Multi Model Self Learning Machines : Big Data for Customer Value Analysis
Let us start with an example, we often face in any business vertical.
- Traditionally we consider Customer Basic Information and models for Customer Comprehensive Value Score, Customer Churn Propensity, Life cycle Stage Prediction etc.
- But .. How different actions can be recommended for segments which are
- Dominated by customer score (e.g. high value customers)
- Dominated by both score and churn (e.g. high value customers with churn propensity)
- Subsequently, how system can refine the segmentation models and recommendation models by incorporating additional loop back information
- Date/Time when the action reached the customer
- Customer’s Location
- Customer’s Device
- Customer’s account Balance
- Immediately Preceding Events (e.g. recharge, browsing, mobility etc.)
- Other..
In the following we briefly summarize One Basic and Three Advanced Techniques for Customer Value Management by Segmentation and Profiling.
The first basic rule is very simple: It is based on tagging and segmentation rules based on the tags. These tags are deduced from descriptive information we already know about the customer.
The next level is a uni model silo-ed approach which takes into account customer information from a single set of attributes and single set of prediction models for computed attributes.
The next higher level of maturity is shown when the segmentation depends on multiple models often competing or collaborating to develop deeper insights from the customer behavior.
The ultimate level of maturity is shown these tagging and segmentation rules are self learning and self optimized based on incremental changes captured from the customer's environment and his interaction with the business. As shown in the following two diagrams:
So, How do these methods compare among each other, as we try to summarize below:
This brings us to a set of requirements that stand to be fulfilled by any learning platform. Below we example such key 6 requirements.
1. Automatic Algorithm Selection
It is a normal
practice to apply different ML algorithms to the same problem, evaluate the
results (model validation) and then select the most appropriate ones. Typical
examples -manually selecting between boosted tree ensembles and decision trees,
or selecting between Naive Bayes and Random Forest etc.
It is common to apply
an algorithm in current month's data and a different one next month because the
model validation results change.
In the 'Self Learning
Toolkit', the model should be able to select the best algorithm according to
some pre configured 'goals'. Goals may be - 'best accuracy', 'best
sensitivity', 'best performance' etc.
2. Feature Learning
There are two scenarios:
Scenario 1: Currently features are decided by persons and normally
methods such as PCA, SVD, Rho etc. are applied to identify the most dominant
features from a data set. Then we build a model using those features. As the
data set changes with time, the dominant features may also change. Machine
should have the intelligence to re-adjust to the newly discovered dominant
features or at least should be able to alert Data Scientists about this (in
short physical, semantic and stochastic quality of data)
Scenario 2: A prediction
algorithm which works with a certain set of features, need to be refined and
made more accurate by feedback of additional features in form of results. A
typical case is in the following flow.
Customer Value Score -> Micro Segment -> Action -> Result
Feedback
In this flow Attributes about the Action
taken and the Attributes of the Result Feedback may be added to the original
feature set of Customer Value Score and optimize it further. The Goal is to
make the result feedback as close as possible to the intention of the action
(e.g. Result = 'Conversion Successful' when Action is 'offer a product')

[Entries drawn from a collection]
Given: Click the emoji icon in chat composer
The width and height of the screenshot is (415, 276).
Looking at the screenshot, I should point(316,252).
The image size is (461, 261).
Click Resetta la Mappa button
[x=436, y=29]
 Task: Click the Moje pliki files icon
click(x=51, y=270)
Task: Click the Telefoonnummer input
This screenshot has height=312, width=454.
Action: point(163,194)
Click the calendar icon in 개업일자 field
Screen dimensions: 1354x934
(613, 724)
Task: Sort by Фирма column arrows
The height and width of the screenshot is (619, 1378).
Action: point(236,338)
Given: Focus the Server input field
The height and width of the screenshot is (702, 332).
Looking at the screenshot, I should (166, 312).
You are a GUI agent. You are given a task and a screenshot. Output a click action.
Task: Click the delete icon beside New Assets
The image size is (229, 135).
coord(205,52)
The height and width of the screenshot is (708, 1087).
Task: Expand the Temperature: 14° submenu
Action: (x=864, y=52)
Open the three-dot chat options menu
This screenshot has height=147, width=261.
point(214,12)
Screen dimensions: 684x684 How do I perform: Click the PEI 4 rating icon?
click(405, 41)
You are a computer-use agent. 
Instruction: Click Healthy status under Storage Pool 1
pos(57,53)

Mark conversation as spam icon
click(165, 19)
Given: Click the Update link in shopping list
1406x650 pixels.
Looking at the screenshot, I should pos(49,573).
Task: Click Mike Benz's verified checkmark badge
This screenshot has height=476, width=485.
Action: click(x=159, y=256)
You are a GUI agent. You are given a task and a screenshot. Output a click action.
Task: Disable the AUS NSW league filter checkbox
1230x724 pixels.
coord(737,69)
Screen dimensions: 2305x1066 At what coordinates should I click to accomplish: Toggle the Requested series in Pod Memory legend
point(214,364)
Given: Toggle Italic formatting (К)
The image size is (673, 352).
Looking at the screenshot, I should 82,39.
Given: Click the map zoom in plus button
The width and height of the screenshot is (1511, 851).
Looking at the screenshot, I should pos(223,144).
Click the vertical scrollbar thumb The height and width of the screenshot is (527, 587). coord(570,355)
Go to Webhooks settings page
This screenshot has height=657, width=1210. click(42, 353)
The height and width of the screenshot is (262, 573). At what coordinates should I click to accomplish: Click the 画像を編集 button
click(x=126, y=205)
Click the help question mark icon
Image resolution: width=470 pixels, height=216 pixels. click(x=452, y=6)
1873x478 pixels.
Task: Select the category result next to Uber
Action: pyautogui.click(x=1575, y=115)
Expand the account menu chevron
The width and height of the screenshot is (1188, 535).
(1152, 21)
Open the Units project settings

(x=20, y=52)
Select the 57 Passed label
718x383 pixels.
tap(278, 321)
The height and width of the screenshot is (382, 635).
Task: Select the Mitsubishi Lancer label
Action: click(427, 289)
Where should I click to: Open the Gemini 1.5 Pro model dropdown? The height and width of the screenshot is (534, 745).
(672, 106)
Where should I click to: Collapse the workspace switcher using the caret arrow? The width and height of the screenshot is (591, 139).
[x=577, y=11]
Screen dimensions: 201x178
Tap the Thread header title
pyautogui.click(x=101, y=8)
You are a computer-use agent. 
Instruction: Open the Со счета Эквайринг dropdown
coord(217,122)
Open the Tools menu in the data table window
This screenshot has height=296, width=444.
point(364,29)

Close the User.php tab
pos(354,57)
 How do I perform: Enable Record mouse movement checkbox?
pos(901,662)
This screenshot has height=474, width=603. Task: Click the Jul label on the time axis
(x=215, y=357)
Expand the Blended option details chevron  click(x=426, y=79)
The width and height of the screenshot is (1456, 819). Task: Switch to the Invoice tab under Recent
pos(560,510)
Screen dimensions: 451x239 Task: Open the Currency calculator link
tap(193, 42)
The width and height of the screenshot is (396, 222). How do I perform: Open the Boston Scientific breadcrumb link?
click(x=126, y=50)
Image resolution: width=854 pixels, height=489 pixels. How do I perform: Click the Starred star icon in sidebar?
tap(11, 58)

• SET EXERCISE A
Answer the following questions about the text on self-learning machines for customer value analysis:
(i) Which goals does the text give as examples of the pre-configured "goals" by which the model should select the best algorithm?
(ii) Which methods does the text name as normally applied to identify the most dominant features from a data set?
(iii) On what, according to the text, are the tagging and segmentation rules self-learning and self-optimized at the ultimate level of maturity?
• SET EXERCISE B
Duplicate the entries from the line containing "Where should I click to: Open" to the line containing "pos(354,57)", including both of those lines.

• FULL SOLUTION A
(i) 'Best accuracy', 'best sensitivity' and 'best performance'.
(ii) PCA, SVD and Rho.
(iii) On incremental changes captured from the customer's environment and his interaction with the business.

• FULL SOLUTION B
Where should I click to: Open the Gemini 1.5 Pro model dropdown? The height and width of the screenshot is (534, 745).
(672, 106)
Where should I click to: Collapse the workspace switcher using the caret arrow? The width and height of the screenshot is (591, 139).
[x=577, y=11]
Screen dimensions: 201x178
Tap the Thread header title
pyautogui.click(x=101, y=8)
You are a computer-use agent. 
Instruction: Open the Со счета Эквайринг dropdown
coord(217,122)
Open the Tools menu in the data table window
This screenshot has height=296, width=444.
point(364,29)

Close the User.php tab
pos(354,57)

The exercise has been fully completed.